Il «Gruppo di Puebla» riscalda così una vecchia minestra. S’illude: quello che fallì in passato fallirà ancora per la stessa ragione; perché pretende di fondare l’unità latina sull’ideologia e non sugli interessi, sull’idea romantica di pueblo e non sull’idea democratica di «cittadinanza», su un’«essenza» morale e non su una «forma» istituzionale. La chiama «integrazione», ma vuole una «fusione»; l’integrazione è un patto tra diversi, la fusione è un fascio di uguali, una comunità di fede. Per unire l’America Latina, pensa, tutti devono diventare «progressisti», tutti i governi di uno stesso colore. Perciò fallirono Perón, Castro, Chávez: la pluralità cacciata dalla porta rientrerà dalla finestra; e continueranno a combattersi due idee incompatibili di America Latina; a ogni successo «progressista» ne seguirà uno «conservatore»: è logico e fisiologico. 
Fascista senza fascismoSul piatto della bilancia opposto a quello dei «progressisti» s’erge infatti il Brasile di Jair Bolsonaro: nientemeno! Per lui tifa la «destra» ed è peggio che andare di notte. Invoca la croce e agita la spada, vuole libertà economica, ma guai a parlargli di diritti civili: il Dio degli evangelici reazionari scaccerà quello dei cattolici rivoluzionari, pensa. È quel che sognò un tempo il dittatore cileno Augusto Pinochet: tecnocrazia senza democrazia, moralismo bigotto e libertà controllata; quel che in fondo sognano i conservatori colombiani fedeli all’ex presidente Álvaro Uribe. Ecco così i crocifissi di «destra» branditi ovunque contro i crocifissi di «sinistra», la guerra di religione rimpiazzare ancora una volta la dialettica politica. Per fortuna la «destra» fascista non può oggi fondare un regime fascista; proprio come la «sinistra» clericale non può fondare un regime cristiano. Magra consolazione.

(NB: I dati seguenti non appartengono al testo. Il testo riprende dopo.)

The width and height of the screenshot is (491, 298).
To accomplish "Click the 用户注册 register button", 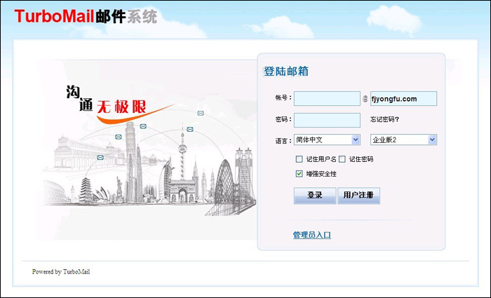I will coord(358,195).
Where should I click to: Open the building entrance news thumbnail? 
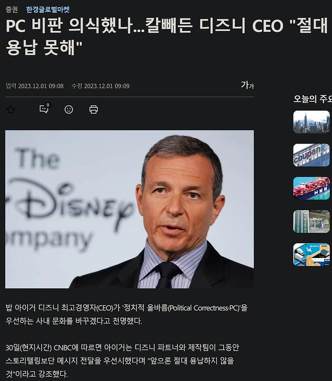click(x=312, y=221)

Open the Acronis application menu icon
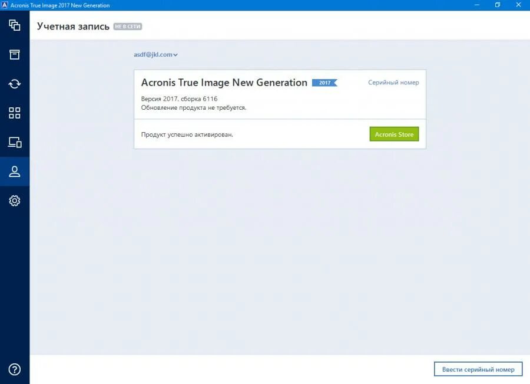[x=6, y=5]
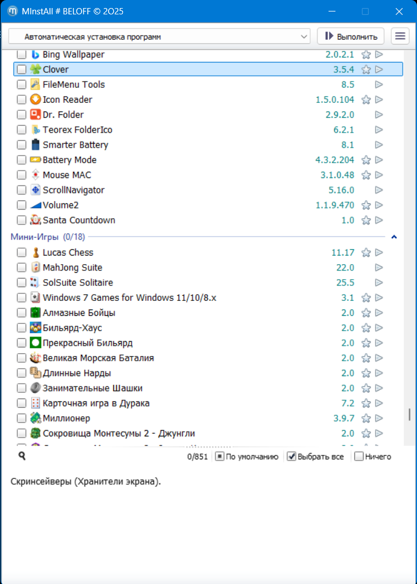This screenshot has height=584, width=417.
Task: Click the Lucas Chess pawn icon
Action: (36, 253)
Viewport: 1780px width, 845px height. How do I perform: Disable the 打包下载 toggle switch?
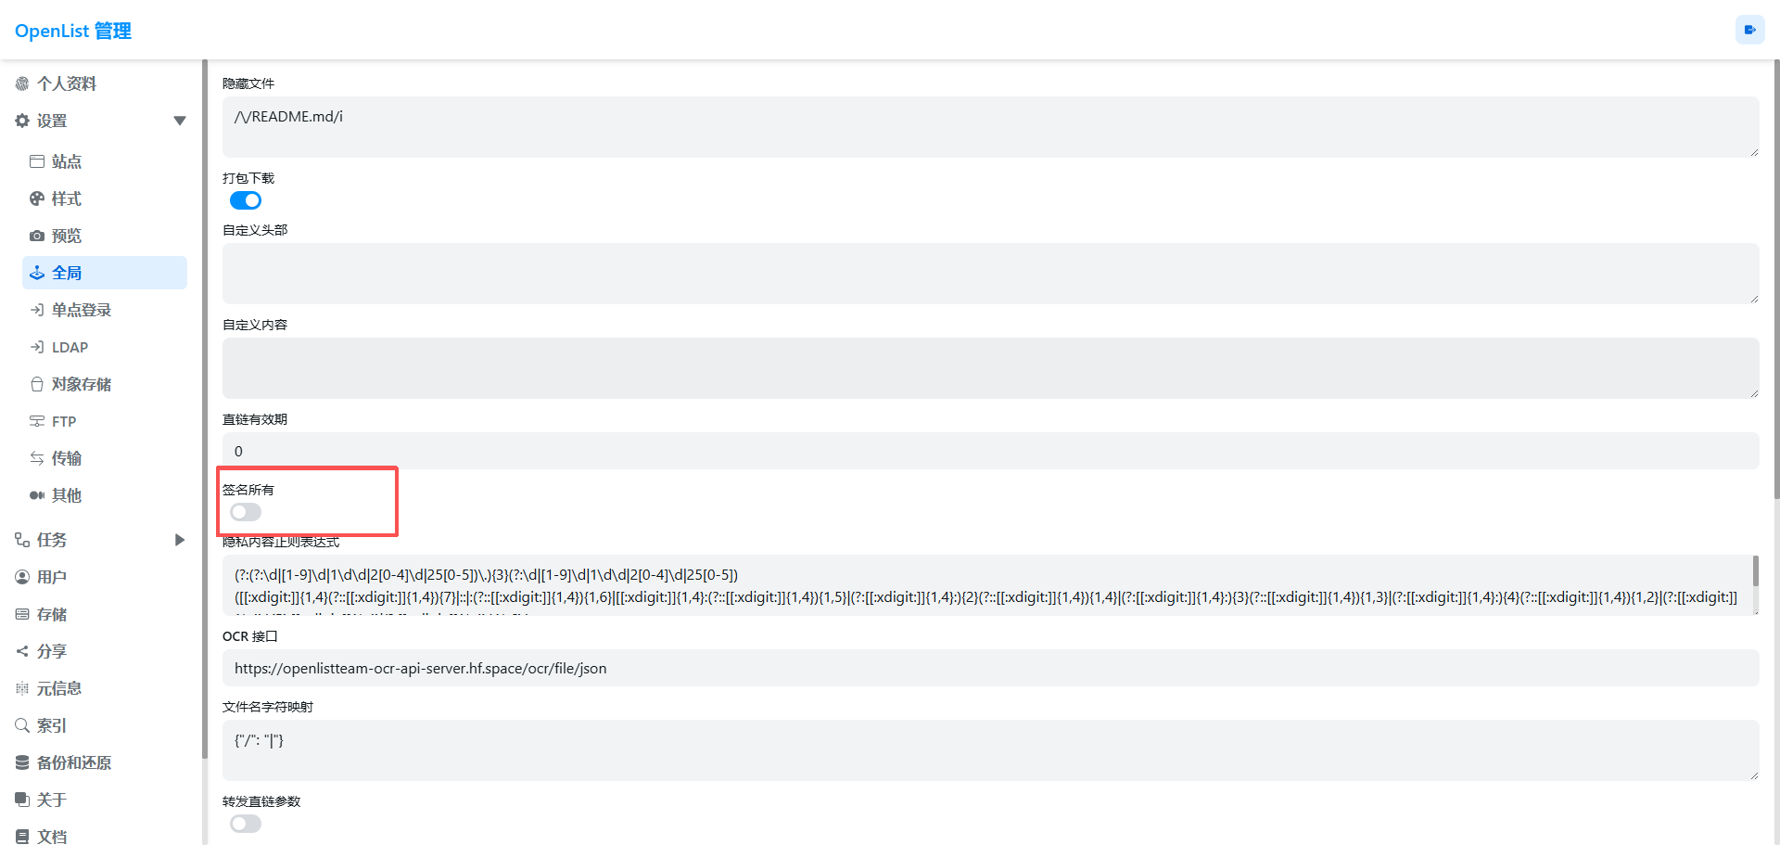click(246, 200)
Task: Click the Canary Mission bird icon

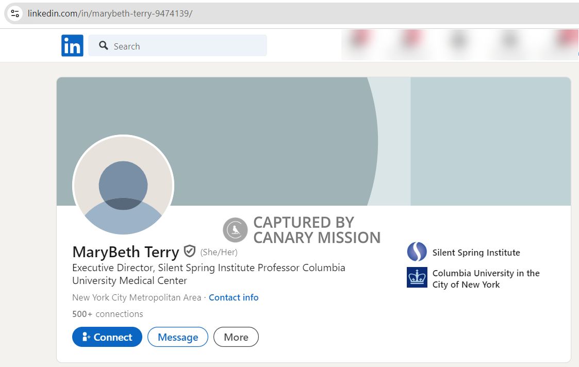Action: tap(235, 229)
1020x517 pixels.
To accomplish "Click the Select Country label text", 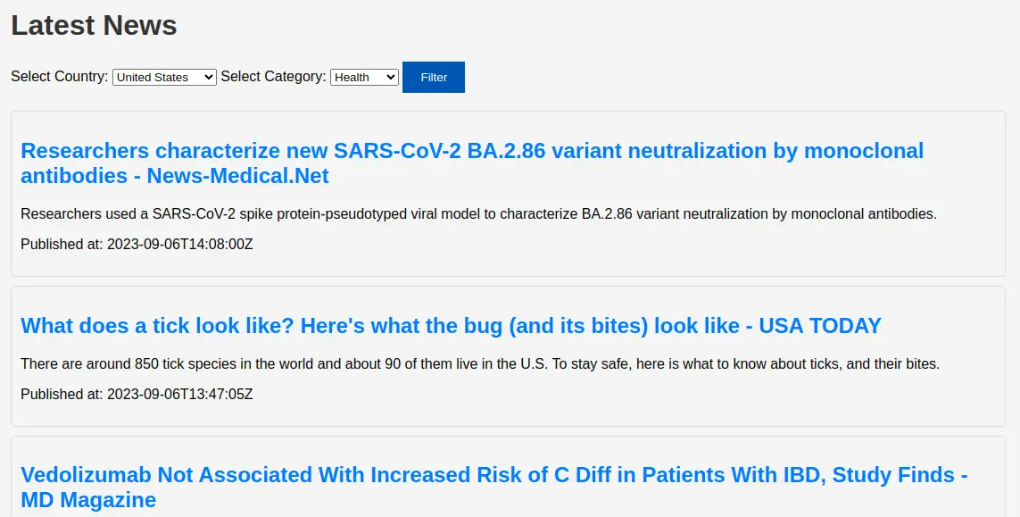I will [x=59, y=76].
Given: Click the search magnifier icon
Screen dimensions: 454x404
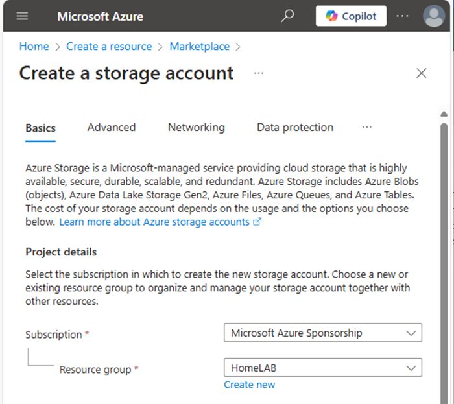Looking at the screenshot, I should coord(287,16).
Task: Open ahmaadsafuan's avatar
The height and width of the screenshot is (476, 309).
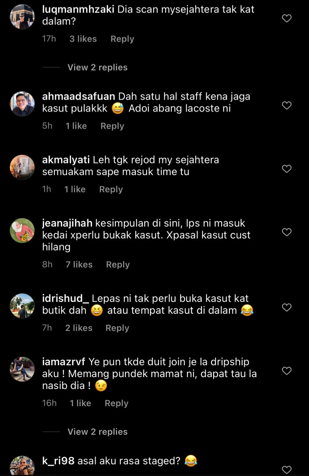Action: point(22,104)
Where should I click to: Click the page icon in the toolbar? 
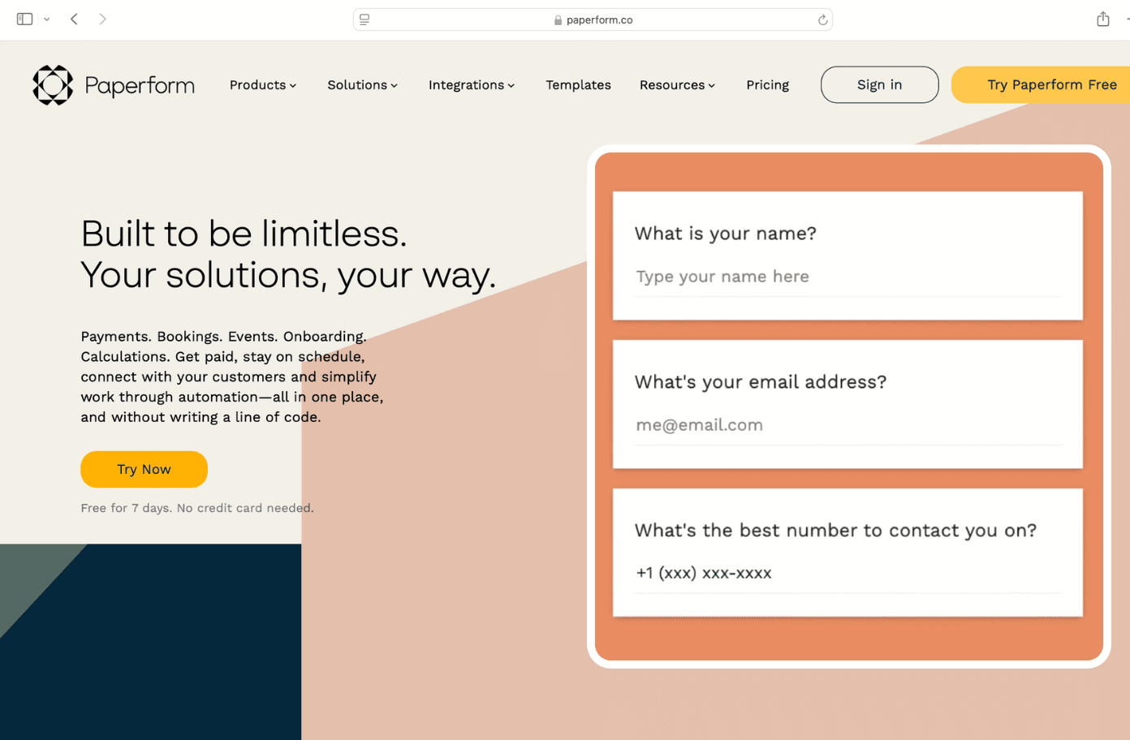click(364, 19)
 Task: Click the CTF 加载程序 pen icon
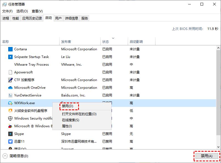click(x=10, y=80)
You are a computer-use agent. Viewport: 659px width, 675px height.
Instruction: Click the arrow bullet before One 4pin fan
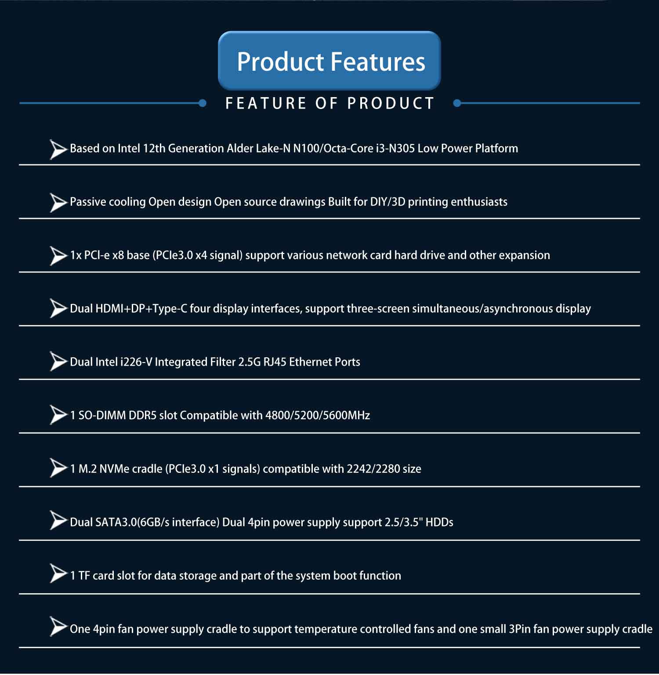58,627
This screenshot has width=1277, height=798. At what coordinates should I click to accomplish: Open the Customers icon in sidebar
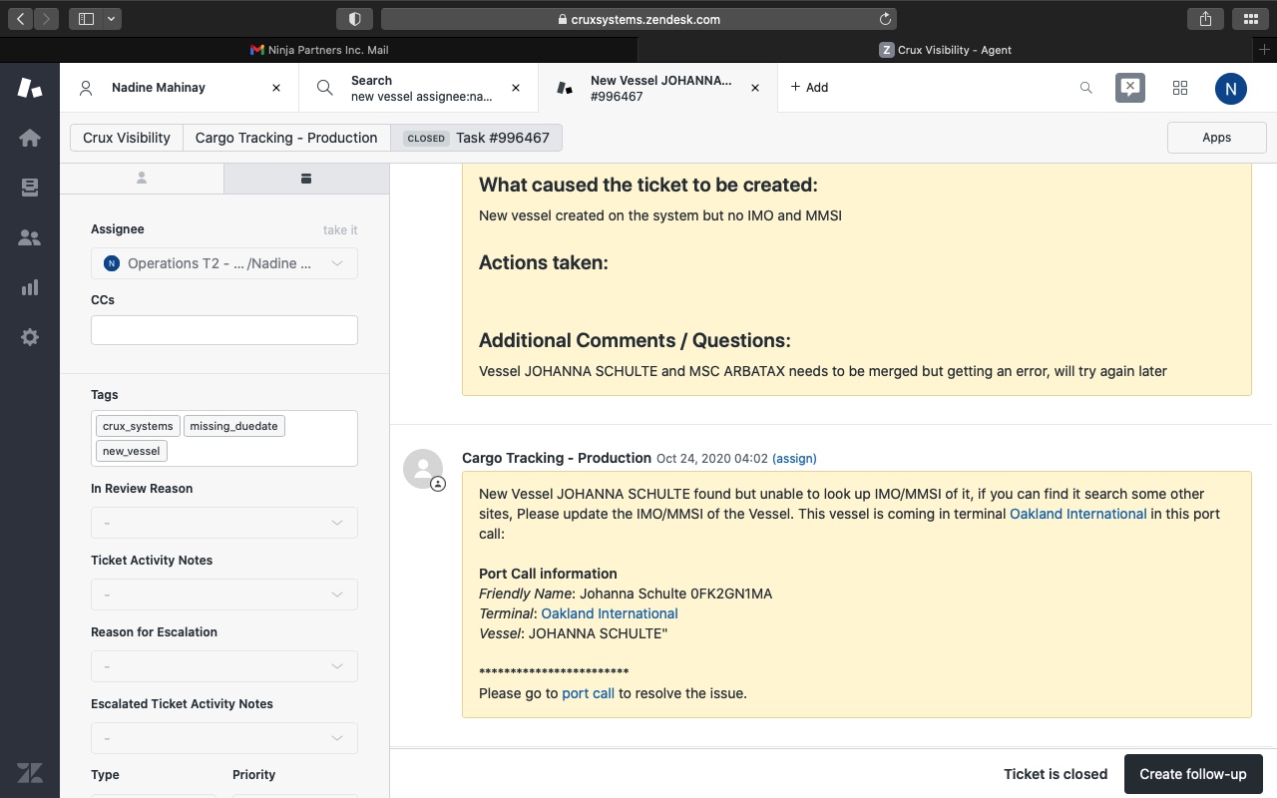[x=30, y=237]
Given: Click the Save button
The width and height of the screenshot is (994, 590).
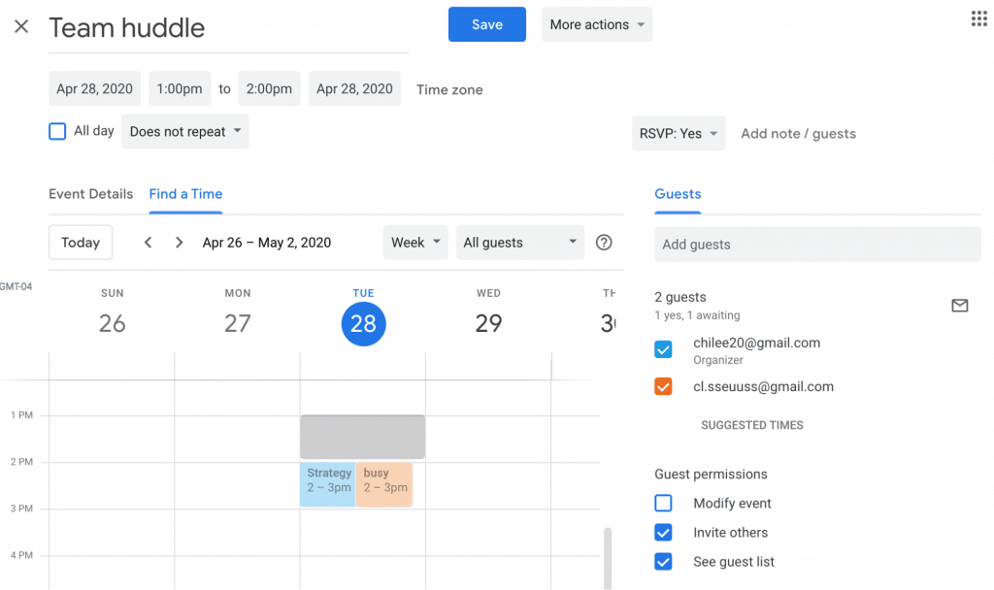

Laboratorio di cosa?Impavida dinanzi a tanto caos, s’alza dagli spalti l’ode alla «piazza» latinoamericana, al «laboratorio» latinoamericano, alla «primavera» latinoamericana; l’ode alla furia redentiva contro la pazienza costruttiva, all’ansia escatologica contro la prosaica edificazione di istituzioni. Un’altra volta! Ebbene: non è il futuro che avanza, ma il passato che ritorna; è la solita e antica storia di «destre» tecnocratiche e «sinistre» papaline, «sinistre» sovraniste e «destre» nazionali; una storia alla perenne ricerca del Regno di Dio in terra, del paradiso di «destra» e dell’Eden di «sinistra», fucina di infiniti fanatismi e pochi riformismi, di veementi proteste e scarse proposte, di voli pindarici e tremendi schianti al suolo.
È un passato vischioso che imprigiona. La «sinistra» vuole più Stato, ma poi lo usa come carota per i fedeli e randello per gli infedeli; denuncia la disuguaglianza, ma più che estirpare la povertà punisce la ricchezza. La «destra» oscilla tra l’astratto liberalismo dei suoi intellettuali e la propensione a vivere di rendita dei suoi imprenditori; coltiva abiti aristocratici fuori dal tempo e professa un moralismo ipocrita e ammuffito. Tutti invocano la «democrazia», ma la tollerano a stento: quella rappresentativa che tutti conosciamo sta loro stretta; la vorrebbero invece «organica» o «partecipativa», «nazionale» o «popolare»; di solito funziona male o non funziona affatto. Quando si diraderà il fumo della cronaca e faremo i conti con l’arrosto della storia, è probabile che scopriremo quel che già sapevamo: che, ognuna a suo modo, «destra» e «sinistra» latinoamericane combattono lo stesso nemico; il nemico eterno della cristianità ispanica: il razionalismo illuminista, la cultura liberale. Di questo conflitto, da sempre, l’America Latina è laboratorio.